Robots, at the moment, are another word for automation.
We are used to automation – it is what the Industrial Revolution was about. It had a profound effect on working life but its effect was to shift employment from the land to the factory. Industrialization in the medium term created jobs. Inevitably there were winners and losers in the short term but the rise in living standards and the advances in hygiene and medicine led to longer and more fruitful lives.
So we are used to automation that creates jobs, not destroys them.
Old-fashioned automation – by which I mean the sort of robots you see in car factories – is well understood. I call them old-fashioned because they are not very smart. They do one thing, they do it well and they do it endlessly with perfect repetition.
They are very good at something that human beings are not good at. We get bored easily (some of us very easily), we’re bad at repetition and we need to eat and sleep and take holidays.

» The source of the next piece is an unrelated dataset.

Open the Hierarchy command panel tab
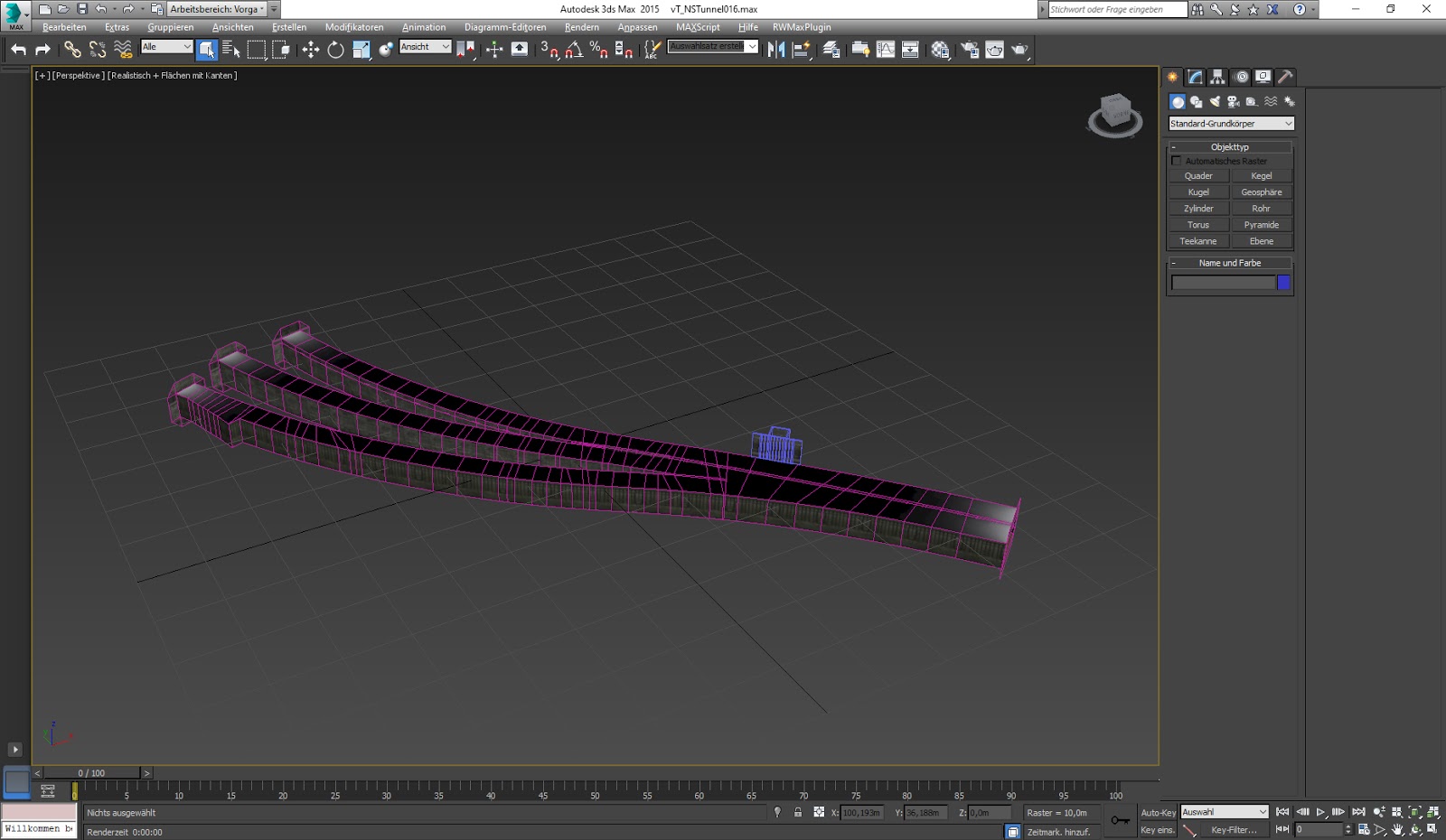Screen dimensions: 1446x840 pos(1217,77)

We’ve got used to these sorts of robots who produce cars at the Morris plant in Oxford with one tenth of the work force it had in the 1970s. We know how to manage them. We look on them as useful tools that are complementary to humans rather than as competition.
I am old enough to remember when computers came into the workplace and futurologists predicted that we would all soon be working four hour days because the computers would do all the simple work.
How wrong they were.
Computers did start to substitute for human beings but it took them 40 years to get where they are today. In the process a lot of slow and repetitive jobs have disappeared but a lot of others have been created.
I said in my last blog that when technology is first introduced, change happens slowly – and then suddenly very quickly. And this is beginning to worry people.
Part of the worry seems to be coming from the sense that we are somehow out of control. There are some parallels to the “Polish plumbers are taking our jobs” debate. The reality is that robots are currently under human control. We make them, programme them and set them to work. They are not autonomous beings – not yet at any rate. Those who think they are have been watching far too much science fiction.
It’s humans who use robots as a replacement for humans because they are cheaper and better at some things.
Whether that is good for the economy in the short or long term is a debate that needs to be had – but don’t blame the robots!